- Title card
- Directed by: Murali Krishna
- Written by: Murali Krishna
- Produced by: Rohan Salian
- Starring: Rohan Salian Kunal Shubha Poonja
- Cinematography: Rajarajan
- Edited by: P. Sai Suresh
- Music by: Bharani
- Production company: Madhuban Productions
- Release date: 14 October 2005;
- Running time: 107 minutes
- Country: India
- Language: Tamil

= Thirudiya Idhayathai =

Thirudiya Idhayathai is a 2005 Indian Tamil-language romantic action film written and directed by Murali Krishna. It stars producer Rohan Salian, Kunal and Shubha Poonja. The score and soundtrack were composed by Bharani.

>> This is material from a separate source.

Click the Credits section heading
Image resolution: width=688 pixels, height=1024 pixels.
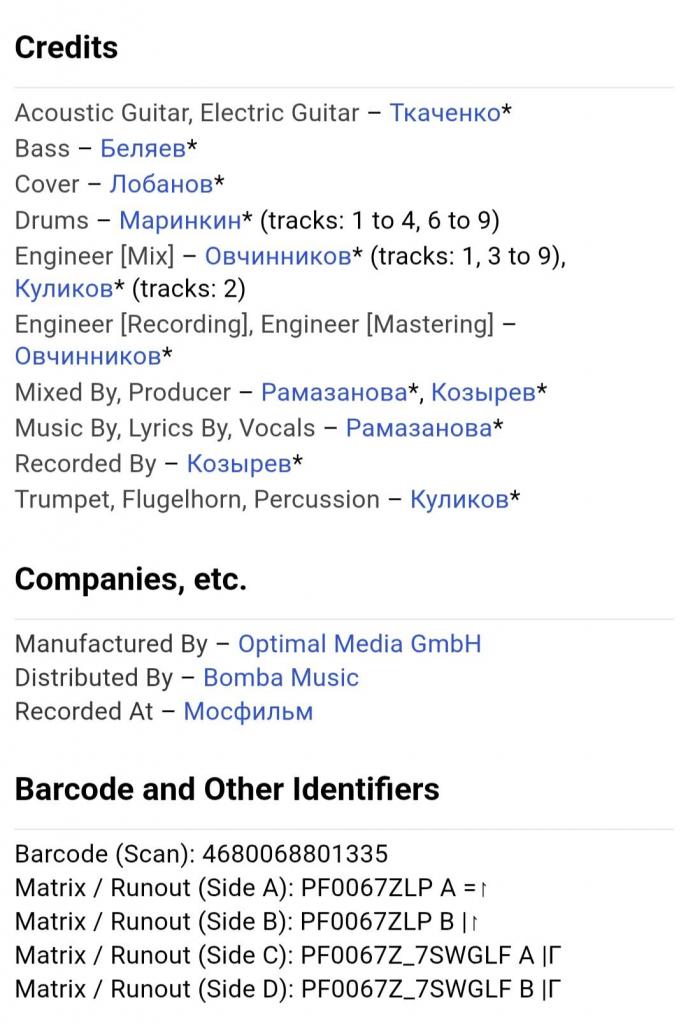(67, 48)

The film's title is based on a song from Paarvai Ondre Pothume, also starring Kunal.

==Production==
The film saw actor Kunal reuniting with director Murali Krishna after Paarvai Ondre Podhume (2001). Rohan, the then boyfriend of actress Sherin, made his film debut in another leading role. The entire film was shot within seventeen days. The shoot of the film was completed by September 2004, with a press meet held at Quality Inn Aruna in Chennai to mark the end of the shoot.

==Soundtrack==
The soundtrack was composed by Bharani.

Track listing
| No. | Title | Singer(s) | Length |
|---|---|---|---|
| 1. | "Ithanai Nalaai" | Harish Raghavendra |  |
| 2. | "Onnu Rendu" | Murali Krishna |  |
| 3. | "Podhathu Podhathu" | Krishnaraj, Srimathumitha |  |
| 4. | "Konjum" | Kalpana, P. Unnikrishnan |  |
| 5. | "Monalisa" | Mahathi |  |

==Release and reception==
S. R. Ashok Kumar of The Hindu opined that "Murali Krishna has wasted a good opportunity by doing a half-baked project. He should have worked more on the screenplay. Both dialogue and direction leave much to be desired". Malini Mannath from Chennai Online noted, "there's nothing fresh or exciting here in script or narration", adding that Rohan has a "long way to go by way of emoting". A reviewer from Siliconeer noted that the film was "old wine in an old bottle".